An avatar of Lord Vishnu, Lord Krishna was known for his mischievous nature and is a perfect personification of divinity. Throughout his life, he inspired humans from all walks of life. On this auspicious occasion of Janmashtami, let us have a look at some popular legends associated with Sri Krishna, which greatly highlights His vivacity, valor and divinity.

Krishna and the evil Putana

Fearing his imminent death, Kansa sent Putana to kill the newly-born Krishna. Putana reached Krishna’s residence in Gokul, disguised as a woman and offered to feed milk to baby Krishna with her poisoned breasts. In those days, it was not necessary for a child to be fed by his biological mother alone. Unaware of his evil intentions, Yashoda (Sri Krishna’s mother) allowed Putana to feed milk to little Krishna. Nothing could be hidden from Lord Sri Krishna and He immediately recognized Putana’s disguised form. When he started feeding milk to the Divine, Lord Krishna sucked life out of her that led to his death.

A Glimpse of Lord Krishna’s Divinity

Once, while playing with His friends, the notorious Krishna gulped a lot of mud, which angered Yashoda immensely. She asked Him to open His mouth. At first, Krishna refused to obey, but due to His mother’s persistent demands, He finally opened His mouth that left Yashoda awestruck. She witnessed the entire universe inside Krishna’s mouth – including the earth, mountains, stars, galaxies and the sky.

Krishna – the Butter Thief or ‘Maakhan Chor’

Krishna was playful and mischievous as a child. He was famous in Gokul for stealing butter along with His friends. To stop Krishna from stealing their butter, they began hanging the butter pots from the ceilings of the wall. However, in their absence Krishna would sneak in to the houses in the neighourhood and would steal butter with his friends. Gopiyaan (women) constantly complained about Krishna’s notoriety to His mother but secretly, loved the innocent Krishna.

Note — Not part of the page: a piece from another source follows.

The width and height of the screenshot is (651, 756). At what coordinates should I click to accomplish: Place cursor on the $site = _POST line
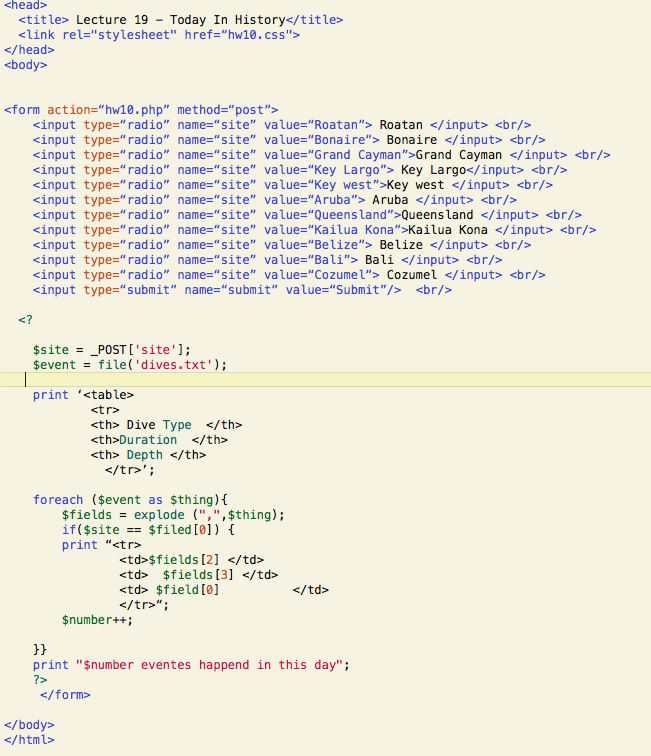110,350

Lord Krishna and the Fruit woman

Once, a poor fruit-selling woman was passing by Krishna’s house. Little Krishna wished to have some fruits and thus, asked the poor woman to give Him some fruits from her basket. The fruit lady consented but asked something in return. Krishna immediately rushed indoors to fetch a handful of grains for her. By the time Krishna reached outdoors, most of the grains had slipped and He was left with a tiny quantity of grains in His tiny hands. This innocent act of Krishna surprised the woman and she gave away all her fruits to Him in return of the remaining grains in His hands. Soon after this incident, the fruit lady found her basket filled with jewels and gold. Only then, she realized that Krishna is not an ordinary child but the Divine Himself who bestowed His grace and kindness upon her.

Lord Krishna and Arishthasura

Once upon a time, a huge bull entered Vrindavan and started attacking its residents. Distressed citizens urged Krishna for help. Sri Krishna recognized that the bull was actually a demon. Krishna fought with the demon bull and when the Lord was about to slay the bull, the demon (Arishthasura) appeared in his real form, seeking forgiveness from the Almighty. Arishthasura then revealed that he was originally Lord Brahaspati’s disciple, who cursed him to become a demon on disrespecting his Guru Brahaspati. During this incident, on being touched by Lord Krishna’s divine hands, Arishtasura finally was freed from his master’s curse.

Lord Krishna and the five-headed serpent (Kaliya)

Krishna was playing with His friends on the banks of river Yamuna when their ball fell in the river. Krishna jumped into the river, which was believed to be poisoned by the venomous five-hooded snake, Kaliya. The serpent immediately attacked the divine Lord but instead, was defeated and was asked by Lord Krishna to never return to his Vrindavan.

Lord Krishna and Govardhan Hill

Every year, people of Vrindavan performed rituals to seek Indra’s (the Lord of Rains) blessings for adequate rainfall for their farms and fields. One particular day, Lord Krishna asked people to worship Govardhan Parvata rather than Lord Indra, since Govardhan Parvata provides fodder to their cattle. People obeyed and offered prayers to Govardhan parvat instead. This hurt Indra’s ego to such an extent that he poured heavy, uncontrollable rains on Vrindavan. People walked to Sri Krishna for help. Lord Krishna lifted the entire Govardhan parvat with His little finger to provide protection to His devotees from torrential rainfall. Every man, woman and child took refuge under this parvat for seven consecutive days. Apparently, Indra realized his mistake and stopped the heavy rains. He begged Lord Krishna for forgiveness.

Krishna called as Govinda

One day, Lord Indra sent His cow (Kamdhenu) to Lord Krishna to acknowledge His mercy and thank Him for protecting cows on earth. Kamdhenu did Lord’s abhishek (part of crowning ceremony) and bathed the Almighty with the holy water brought from heaven. Later, Lord Indra came down for divine’s darshan Himself and named Lord Krishna – Govinda, which means the Lord of the earth.